Functional spatio-temporal transcriptome analysis of enriched cell populations during postnatal mammary gland development

Abstract

Postnatal development of the mammary gland is a complex, highly specialized process characterized by massive cell proliferation and tissue remodeling to ensure milk production and excretion after parturition. Many of the genes that regulate this process have been identified and their expression extensively characterized at all major postnatal developmental stages. Until recently, transcriptional profiling during pregnancy and lactation has been performed using whole mammary glands, and thus, most likely the findings mainly represent the transcriptome of the dominant cell type (luminal epithelial cells) yielding a superficial analysis of the functions of mammary gland components. The basal epithelial cells represent a generally overlooked population of the breast tissue. Their major function during lactation is to contract to eject milk through the ducts.

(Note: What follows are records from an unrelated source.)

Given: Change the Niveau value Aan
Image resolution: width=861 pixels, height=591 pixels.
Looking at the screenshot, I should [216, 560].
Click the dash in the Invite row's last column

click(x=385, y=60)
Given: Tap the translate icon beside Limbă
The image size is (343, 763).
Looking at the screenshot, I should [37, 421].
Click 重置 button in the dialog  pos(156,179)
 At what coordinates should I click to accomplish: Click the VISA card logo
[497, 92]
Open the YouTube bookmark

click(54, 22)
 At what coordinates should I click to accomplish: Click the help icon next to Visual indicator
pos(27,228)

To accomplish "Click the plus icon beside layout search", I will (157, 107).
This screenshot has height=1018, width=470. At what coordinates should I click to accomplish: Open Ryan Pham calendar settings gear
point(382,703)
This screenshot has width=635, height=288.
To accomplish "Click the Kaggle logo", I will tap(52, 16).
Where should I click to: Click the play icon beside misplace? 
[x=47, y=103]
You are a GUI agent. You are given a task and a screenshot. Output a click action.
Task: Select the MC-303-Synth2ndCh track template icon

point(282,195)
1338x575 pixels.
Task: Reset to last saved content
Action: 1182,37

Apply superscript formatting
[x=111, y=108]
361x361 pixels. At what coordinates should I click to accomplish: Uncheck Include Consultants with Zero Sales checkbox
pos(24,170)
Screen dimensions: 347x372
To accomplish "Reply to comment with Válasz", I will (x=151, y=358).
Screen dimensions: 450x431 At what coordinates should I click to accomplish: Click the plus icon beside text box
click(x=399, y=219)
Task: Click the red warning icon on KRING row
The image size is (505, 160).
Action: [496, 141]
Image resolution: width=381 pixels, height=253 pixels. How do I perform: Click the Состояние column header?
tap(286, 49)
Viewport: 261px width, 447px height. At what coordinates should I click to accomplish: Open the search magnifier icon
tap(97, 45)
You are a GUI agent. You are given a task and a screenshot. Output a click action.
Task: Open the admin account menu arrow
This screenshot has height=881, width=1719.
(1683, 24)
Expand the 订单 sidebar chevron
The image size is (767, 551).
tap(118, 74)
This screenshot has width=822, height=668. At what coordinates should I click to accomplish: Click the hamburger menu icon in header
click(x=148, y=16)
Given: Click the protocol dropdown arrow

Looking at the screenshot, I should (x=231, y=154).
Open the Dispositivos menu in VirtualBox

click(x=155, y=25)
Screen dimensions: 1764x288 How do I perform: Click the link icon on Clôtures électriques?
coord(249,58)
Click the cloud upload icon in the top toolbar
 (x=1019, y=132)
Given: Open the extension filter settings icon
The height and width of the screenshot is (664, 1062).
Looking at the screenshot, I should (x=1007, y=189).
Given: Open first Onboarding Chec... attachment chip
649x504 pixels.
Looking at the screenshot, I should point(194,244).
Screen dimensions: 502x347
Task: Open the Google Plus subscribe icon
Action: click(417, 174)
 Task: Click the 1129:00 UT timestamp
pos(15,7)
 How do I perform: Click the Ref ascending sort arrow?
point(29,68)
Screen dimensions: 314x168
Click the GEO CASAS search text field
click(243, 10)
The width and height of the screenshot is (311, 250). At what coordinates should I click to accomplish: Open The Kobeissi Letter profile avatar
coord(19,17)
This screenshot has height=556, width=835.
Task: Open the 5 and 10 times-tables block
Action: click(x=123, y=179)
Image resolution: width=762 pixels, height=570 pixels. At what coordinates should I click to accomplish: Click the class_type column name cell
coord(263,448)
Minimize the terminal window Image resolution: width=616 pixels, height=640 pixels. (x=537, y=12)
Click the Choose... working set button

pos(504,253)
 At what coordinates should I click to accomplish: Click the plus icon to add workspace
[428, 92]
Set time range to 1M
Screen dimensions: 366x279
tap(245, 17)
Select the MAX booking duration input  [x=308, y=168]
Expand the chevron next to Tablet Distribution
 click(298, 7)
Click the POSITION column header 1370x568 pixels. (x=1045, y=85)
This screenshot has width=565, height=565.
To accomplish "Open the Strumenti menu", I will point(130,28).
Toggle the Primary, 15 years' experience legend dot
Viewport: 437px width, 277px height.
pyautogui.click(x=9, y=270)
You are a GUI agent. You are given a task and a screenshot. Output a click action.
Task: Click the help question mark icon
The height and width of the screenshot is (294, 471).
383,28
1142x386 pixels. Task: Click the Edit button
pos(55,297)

Recent studies emphasize the importance of basal cells in regulating branching morphogenesis, epithelial cell differentiation and for their innate tumor suppressor activity. Yet, many of the molecular mechanisms regulating basal cell function during development remain largely unknown. To characterize the molecular mechanisms governing cell proliferation, morphogenesis and differentiation during this process, we combined fluorescence activated cell sorting (FAGS) with RNA-sequencing to profile the transcriptome of enriched luminal and basal epithelial cells during all stages of post-natal mammary gland development. We used this dataset to (i) validate our novel approach for enriching these cell populations based on known cell subtype-specific markers; (ii) identify functional spatio-temporal expression differences; and (iii) expand upon a pathway known to be essential for the contractile function in the basal cells. The spatio-temporal analysis confirmed interactions of genes from known pathways, but also revealed a new gene set to build upon these known pathways. The results uncovered an unprecedented complexity of basal cells in terms of dynamic gene expression changes and allowed for the identification of novel pathways associated with basal epithelial cell function during all stages of pregnancy, lactation and involution. Overall, these findings provide an improved model for basal cell responses during mammary gland development, reveal genes that may be essential to lactogenesis and provide novel markers for functional validation in normal mammary gland development and breast tumorigenesis.